• **TASK LIST**:
1) Answer these questions using the forum thread on DC leakage current detectors below.
(a) According to the linked article, what makes EV chargers need the detector?
(b) What does the thread say all offline SMPS contain, and on which sides?
(c) Which standard requires 6 mA DC sensitive RCDs for EV charging?
2) Quote the passage of the forum thread on DC leakage current detectors that begins with the words "Article explaining the" and ends with the words "similar national standards.".

I have searched www widely but find no reasoning behind the need for it.

EV chargers need it, and according to the following, this is because of the “DC powered battery”.

Article explaining the need for >6mA DC Leakage current detector:
https://www.electropages.com/2021/03/new-leakage-current-sensor-electric-vehicle-charging-stations

So are we saying that any mains connected equipment that comprises a DC voltage needs a >6mA DC leakage current detector? -That would mean that virtually all offline SMPS would need it, because all offline SMPS contain a DC Bus, on both the primary, and secondary sides.

Please may this thread be kept separate from the thread on fluxgate current sensors, as it is essentially different?
 

6 mA DC sensitive RCD are specifically required for EV charging by German standard VDE 0100-722:2019. May be there are other similar national standards.

I'm not aware of general applicable regulations requiring RCD for home installation, neither standard nor DC sensitive type.

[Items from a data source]
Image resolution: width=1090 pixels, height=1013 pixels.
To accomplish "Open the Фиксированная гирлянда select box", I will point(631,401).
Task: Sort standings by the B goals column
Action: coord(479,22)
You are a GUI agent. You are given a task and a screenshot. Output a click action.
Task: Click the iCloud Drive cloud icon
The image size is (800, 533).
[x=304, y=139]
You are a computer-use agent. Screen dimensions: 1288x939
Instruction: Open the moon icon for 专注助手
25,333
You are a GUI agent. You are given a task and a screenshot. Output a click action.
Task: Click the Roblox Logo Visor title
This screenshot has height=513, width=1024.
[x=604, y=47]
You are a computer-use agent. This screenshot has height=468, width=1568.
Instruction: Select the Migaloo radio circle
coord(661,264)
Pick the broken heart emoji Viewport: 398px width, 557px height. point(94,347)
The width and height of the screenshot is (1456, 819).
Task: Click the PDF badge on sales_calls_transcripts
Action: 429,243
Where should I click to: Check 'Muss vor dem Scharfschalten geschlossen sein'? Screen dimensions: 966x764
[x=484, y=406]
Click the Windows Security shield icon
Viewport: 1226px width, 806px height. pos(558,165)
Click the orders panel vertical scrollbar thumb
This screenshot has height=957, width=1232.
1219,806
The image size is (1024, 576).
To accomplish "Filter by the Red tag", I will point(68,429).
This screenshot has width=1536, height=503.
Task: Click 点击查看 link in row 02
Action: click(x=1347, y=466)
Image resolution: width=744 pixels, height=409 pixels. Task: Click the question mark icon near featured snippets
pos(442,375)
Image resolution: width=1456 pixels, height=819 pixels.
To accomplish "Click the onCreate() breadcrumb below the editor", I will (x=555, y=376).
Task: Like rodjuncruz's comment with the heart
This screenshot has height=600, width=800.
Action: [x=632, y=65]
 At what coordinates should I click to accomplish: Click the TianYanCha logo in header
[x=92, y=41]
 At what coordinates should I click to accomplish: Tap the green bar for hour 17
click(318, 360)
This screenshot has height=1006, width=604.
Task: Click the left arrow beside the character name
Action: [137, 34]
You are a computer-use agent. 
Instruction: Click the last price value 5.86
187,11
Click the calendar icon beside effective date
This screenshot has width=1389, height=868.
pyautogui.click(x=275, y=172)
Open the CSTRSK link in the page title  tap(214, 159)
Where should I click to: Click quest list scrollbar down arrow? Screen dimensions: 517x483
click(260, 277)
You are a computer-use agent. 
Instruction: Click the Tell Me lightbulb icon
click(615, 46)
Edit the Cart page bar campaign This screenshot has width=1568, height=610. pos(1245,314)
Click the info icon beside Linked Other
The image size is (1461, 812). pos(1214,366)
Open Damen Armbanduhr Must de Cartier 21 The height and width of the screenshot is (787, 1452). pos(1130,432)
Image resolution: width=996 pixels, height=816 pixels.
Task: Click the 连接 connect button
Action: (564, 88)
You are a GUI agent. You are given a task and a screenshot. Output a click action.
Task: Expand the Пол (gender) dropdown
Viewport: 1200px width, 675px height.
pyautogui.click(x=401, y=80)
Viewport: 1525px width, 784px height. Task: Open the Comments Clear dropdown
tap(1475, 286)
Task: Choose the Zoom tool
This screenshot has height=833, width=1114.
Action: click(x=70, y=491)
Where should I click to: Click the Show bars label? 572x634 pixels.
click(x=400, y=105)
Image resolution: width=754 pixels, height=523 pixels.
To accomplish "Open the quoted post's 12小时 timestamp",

• **TASK-BY-TASK SOLUTIONS**:
1)
(a) The "DC powered battery".
(b) A DC Bus, on both the primary and secondary sides.
(c) The German standard VDE 0100-722:2019.

2)
Article explaining the need for >6mA DC Leakage current detector:
https://www.electropages.com/2021/03/new-leakage-current-sensor-electric-vehicle-charging-stations

So are we saying that any mains connected equipment that comprises a DC voltage needs a >6mA DC leakage current detector? -That would mean that virtually all offline SMPS would need it, because all offline SMPS contain a DC Bus, on both the primary, and secondary sides.

Please may this thread be kept separate from the thread on fluxgate current sensors, as it is essentially different?
 

6 mA DC sensitive RCD are specifically required for EV charging by German standard VDE 0100-722:2019. May be there are other similar national standards.